▶ _Assignment_:
Scan the records below for the word "chart". Copy each line where it appears.

▶ _Data for the task_:
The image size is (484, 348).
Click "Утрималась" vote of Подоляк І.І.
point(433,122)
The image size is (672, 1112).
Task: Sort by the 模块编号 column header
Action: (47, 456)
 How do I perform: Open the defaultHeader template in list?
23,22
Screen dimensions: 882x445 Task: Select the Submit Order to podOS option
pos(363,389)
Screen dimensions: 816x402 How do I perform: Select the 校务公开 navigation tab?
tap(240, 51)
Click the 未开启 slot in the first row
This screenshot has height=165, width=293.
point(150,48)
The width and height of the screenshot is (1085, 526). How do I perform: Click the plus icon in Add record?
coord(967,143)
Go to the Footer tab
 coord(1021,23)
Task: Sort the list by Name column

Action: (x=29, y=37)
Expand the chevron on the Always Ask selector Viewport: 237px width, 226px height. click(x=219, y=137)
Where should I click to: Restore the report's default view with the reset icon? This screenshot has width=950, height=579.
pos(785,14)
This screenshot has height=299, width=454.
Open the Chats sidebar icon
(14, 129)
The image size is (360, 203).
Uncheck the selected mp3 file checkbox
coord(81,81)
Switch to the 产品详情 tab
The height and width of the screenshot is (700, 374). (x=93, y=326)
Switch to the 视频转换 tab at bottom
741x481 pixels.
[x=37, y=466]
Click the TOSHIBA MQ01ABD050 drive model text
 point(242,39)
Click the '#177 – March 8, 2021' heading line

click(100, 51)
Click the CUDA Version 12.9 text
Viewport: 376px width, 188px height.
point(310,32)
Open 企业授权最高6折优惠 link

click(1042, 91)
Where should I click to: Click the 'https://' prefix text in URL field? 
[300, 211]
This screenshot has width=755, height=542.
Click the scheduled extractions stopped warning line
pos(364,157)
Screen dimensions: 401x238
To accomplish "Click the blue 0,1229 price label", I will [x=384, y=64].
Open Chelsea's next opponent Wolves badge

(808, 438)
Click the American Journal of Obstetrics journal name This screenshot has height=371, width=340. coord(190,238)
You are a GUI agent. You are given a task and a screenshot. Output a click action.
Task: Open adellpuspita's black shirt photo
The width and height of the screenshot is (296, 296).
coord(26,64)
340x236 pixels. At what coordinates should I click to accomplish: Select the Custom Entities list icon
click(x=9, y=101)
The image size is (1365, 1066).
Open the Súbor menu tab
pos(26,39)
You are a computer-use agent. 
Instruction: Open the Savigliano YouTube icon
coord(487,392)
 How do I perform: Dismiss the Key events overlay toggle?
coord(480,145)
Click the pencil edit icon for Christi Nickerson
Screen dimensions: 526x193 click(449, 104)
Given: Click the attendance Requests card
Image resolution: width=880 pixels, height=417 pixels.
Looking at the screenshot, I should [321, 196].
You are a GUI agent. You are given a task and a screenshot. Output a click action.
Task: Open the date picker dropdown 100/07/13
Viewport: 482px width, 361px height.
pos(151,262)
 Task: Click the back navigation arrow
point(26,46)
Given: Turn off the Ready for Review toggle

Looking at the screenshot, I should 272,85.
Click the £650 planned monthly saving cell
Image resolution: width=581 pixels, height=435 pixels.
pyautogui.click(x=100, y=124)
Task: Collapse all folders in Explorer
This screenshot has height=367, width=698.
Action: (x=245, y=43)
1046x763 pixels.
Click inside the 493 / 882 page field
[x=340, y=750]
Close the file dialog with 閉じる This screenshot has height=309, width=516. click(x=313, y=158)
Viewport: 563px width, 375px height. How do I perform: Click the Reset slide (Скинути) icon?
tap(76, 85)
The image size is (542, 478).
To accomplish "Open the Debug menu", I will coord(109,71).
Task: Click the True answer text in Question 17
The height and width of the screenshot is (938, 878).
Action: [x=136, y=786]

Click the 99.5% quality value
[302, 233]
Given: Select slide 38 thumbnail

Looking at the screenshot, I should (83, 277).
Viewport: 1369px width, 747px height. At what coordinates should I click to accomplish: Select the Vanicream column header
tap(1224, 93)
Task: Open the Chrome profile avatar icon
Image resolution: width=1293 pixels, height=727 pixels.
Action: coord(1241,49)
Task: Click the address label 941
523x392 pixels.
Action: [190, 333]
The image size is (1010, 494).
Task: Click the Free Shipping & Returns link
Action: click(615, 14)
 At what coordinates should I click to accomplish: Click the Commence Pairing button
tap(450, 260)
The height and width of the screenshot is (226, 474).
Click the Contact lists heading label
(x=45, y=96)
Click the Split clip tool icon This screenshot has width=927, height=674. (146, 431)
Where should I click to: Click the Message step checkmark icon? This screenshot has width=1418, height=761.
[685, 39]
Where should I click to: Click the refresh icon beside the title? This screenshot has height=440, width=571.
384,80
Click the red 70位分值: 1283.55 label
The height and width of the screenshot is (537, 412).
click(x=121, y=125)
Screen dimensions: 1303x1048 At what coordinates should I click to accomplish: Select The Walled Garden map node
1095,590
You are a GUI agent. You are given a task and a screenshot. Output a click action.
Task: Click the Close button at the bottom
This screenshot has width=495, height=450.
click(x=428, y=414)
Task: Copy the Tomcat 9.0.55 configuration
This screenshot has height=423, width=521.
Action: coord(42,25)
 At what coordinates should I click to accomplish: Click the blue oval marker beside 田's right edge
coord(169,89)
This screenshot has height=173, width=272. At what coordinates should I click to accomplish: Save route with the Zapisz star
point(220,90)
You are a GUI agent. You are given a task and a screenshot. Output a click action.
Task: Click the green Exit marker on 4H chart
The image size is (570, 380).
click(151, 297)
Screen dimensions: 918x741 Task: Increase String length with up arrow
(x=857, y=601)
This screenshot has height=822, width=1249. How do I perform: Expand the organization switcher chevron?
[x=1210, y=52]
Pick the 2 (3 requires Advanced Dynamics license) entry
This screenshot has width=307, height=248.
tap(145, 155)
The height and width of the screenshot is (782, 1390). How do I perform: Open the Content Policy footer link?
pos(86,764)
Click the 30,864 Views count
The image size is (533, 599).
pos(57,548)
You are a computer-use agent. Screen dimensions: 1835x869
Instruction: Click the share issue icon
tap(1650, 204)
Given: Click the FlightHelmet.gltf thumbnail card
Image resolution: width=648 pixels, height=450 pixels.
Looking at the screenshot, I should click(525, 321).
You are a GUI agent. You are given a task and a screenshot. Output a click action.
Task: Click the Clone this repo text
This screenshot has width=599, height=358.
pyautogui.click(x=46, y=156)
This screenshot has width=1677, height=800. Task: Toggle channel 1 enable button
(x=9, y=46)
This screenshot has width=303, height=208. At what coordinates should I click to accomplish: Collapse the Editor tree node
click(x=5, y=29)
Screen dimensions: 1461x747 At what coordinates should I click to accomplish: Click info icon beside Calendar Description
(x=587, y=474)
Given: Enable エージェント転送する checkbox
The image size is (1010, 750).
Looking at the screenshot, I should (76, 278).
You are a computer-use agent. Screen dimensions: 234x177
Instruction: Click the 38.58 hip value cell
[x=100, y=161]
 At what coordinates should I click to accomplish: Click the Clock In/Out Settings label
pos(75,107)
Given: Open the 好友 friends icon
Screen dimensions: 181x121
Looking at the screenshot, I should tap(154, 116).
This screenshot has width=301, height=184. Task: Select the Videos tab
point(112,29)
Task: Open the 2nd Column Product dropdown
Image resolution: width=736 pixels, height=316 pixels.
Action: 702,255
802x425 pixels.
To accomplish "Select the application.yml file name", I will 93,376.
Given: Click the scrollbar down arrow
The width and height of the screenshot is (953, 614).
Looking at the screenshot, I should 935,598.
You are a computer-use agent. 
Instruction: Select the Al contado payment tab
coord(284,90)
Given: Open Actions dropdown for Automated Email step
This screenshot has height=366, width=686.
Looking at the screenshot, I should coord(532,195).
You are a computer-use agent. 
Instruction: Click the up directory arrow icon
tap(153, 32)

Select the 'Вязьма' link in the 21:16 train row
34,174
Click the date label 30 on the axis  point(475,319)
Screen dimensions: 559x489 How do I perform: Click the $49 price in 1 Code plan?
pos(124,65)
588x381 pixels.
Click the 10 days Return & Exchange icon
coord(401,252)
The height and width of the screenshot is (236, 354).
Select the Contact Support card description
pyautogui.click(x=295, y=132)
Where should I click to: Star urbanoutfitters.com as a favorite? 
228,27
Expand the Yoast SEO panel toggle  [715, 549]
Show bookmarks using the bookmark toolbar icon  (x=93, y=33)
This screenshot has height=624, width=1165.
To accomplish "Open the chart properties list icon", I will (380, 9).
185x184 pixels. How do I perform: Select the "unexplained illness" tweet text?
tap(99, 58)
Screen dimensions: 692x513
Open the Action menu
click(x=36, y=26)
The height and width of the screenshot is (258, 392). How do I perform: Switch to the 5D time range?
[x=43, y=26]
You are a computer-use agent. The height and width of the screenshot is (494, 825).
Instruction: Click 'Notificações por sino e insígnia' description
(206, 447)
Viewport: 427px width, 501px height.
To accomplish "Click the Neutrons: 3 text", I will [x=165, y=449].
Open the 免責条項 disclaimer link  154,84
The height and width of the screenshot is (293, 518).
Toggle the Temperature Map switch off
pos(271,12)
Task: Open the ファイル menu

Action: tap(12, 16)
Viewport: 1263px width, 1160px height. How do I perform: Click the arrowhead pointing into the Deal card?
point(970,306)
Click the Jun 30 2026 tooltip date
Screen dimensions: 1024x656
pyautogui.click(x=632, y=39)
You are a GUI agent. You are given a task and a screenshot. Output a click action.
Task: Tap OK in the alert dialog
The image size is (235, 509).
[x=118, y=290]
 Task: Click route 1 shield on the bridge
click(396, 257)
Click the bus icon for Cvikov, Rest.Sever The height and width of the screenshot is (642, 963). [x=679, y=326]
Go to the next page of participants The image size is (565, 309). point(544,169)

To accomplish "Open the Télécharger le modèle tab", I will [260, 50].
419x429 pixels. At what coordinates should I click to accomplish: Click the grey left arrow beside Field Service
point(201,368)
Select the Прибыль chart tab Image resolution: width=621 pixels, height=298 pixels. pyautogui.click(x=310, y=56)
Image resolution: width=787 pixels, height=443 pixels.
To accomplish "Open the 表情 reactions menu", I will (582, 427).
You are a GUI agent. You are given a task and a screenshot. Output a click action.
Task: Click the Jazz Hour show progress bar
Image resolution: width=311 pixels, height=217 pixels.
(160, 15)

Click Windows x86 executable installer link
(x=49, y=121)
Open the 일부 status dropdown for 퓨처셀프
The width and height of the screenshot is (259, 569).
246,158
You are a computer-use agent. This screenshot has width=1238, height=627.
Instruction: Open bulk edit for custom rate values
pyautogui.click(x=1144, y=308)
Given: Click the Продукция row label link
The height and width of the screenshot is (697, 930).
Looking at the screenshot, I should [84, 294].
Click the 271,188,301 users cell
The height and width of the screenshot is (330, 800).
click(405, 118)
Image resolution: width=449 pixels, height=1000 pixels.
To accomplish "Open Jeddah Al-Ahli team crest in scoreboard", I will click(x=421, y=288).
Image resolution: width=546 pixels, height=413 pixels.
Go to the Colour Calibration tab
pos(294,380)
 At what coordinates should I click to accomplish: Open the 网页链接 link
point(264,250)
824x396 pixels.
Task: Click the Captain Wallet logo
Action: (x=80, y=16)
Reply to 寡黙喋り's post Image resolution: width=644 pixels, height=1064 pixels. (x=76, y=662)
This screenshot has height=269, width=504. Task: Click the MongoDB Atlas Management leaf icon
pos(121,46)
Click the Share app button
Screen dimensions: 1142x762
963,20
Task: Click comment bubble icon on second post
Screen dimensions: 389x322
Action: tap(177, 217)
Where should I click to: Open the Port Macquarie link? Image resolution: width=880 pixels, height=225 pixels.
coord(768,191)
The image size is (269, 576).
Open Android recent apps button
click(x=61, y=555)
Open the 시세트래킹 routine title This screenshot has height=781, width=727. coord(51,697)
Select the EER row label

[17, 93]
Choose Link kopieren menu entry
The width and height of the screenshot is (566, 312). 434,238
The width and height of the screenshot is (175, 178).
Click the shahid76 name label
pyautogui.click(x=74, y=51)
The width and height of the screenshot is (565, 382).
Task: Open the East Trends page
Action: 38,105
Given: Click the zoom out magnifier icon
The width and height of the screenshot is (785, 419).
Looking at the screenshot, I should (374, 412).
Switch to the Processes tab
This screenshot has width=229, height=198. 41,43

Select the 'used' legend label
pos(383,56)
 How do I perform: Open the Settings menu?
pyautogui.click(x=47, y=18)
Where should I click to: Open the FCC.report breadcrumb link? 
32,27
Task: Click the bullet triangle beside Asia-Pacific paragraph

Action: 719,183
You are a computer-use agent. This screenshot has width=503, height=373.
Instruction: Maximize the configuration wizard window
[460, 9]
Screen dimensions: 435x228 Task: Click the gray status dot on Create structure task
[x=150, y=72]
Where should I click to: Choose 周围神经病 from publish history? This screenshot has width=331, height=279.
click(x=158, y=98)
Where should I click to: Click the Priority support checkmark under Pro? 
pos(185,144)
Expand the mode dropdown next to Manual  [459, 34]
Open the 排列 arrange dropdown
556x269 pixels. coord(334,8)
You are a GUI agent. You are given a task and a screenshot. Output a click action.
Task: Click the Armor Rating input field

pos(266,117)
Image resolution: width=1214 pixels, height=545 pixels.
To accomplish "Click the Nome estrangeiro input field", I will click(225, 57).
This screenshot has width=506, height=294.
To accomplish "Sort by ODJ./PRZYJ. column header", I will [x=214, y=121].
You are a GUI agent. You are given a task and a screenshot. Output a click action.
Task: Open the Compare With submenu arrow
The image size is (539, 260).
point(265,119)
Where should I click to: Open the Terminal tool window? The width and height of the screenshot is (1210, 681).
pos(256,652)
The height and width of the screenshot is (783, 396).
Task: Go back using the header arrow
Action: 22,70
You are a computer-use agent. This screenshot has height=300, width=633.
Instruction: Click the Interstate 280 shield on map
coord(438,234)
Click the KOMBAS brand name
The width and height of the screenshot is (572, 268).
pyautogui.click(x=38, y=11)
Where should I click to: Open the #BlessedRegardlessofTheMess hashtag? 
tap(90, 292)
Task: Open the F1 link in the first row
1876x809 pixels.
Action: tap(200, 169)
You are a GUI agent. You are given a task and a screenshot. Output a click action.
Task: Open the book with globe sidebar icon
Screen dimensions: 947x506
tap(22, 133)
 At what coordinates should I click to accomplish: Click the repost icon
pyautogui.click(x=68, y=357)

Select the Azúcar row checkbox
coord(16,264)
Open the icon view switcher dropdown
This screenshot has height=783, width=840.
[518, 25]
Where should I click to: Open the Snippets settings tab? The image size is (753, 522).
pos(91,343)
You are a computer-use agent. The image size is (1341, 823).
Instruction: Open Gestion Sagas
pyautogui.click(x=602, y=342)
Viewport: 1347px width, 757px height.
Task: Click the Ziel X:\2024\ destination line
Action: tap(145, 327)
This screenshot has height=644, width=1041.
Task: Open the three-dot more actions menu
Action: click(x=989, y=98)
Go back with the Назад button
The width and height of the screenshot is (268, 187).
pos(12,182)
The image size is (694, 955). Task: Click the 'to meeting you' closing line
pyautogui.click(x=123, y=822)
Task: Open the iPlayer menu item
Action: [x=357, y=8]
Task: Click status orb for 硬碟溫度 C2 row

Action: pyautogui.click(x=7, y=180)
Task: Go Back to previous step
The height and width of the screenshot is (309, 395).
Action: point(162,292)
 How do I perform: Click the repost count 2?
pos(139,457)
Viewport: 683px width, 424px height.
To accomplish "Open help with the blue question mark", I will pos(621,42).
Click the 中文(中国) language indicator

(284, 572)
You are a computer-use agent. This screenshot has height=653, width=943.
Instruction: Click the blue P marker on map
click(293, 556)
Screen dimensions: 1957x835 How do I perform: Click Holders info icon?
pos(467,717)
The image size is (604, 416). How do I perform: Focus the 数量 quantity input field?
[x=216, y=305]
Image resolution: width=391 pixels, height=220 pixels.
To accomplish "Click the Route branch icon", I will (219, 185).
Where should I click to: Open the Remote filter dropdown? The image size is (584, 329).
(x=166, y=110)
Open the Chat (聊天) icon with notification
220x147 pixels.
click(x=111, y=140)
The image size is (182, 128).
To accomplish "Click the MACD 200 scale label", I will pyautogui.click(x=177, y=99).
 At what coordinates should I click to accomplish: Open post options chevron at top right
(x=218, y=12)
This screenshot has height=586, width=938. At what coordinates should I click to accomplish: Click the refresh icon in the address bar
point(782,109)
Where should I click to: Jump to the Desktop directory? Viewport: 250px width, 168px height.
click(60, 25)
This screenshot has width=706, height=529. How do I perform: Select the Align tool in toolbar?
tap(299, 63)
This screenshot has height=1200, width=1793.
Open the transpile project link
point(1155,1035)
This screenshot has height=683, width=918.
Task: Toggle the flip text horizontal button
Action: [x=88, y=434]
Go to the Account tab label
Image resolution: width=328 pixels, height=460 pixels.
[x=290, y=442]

▶ _Finished task_:
Task: Click the green Exit marker on 4H chart
To accomplish "Open the chart properties list icon", I will (380, 9).
Select the Прибыль chart tab Image resolution: width=621 pixels, height=298 pixels. pyautogui.click(x=310, y=56)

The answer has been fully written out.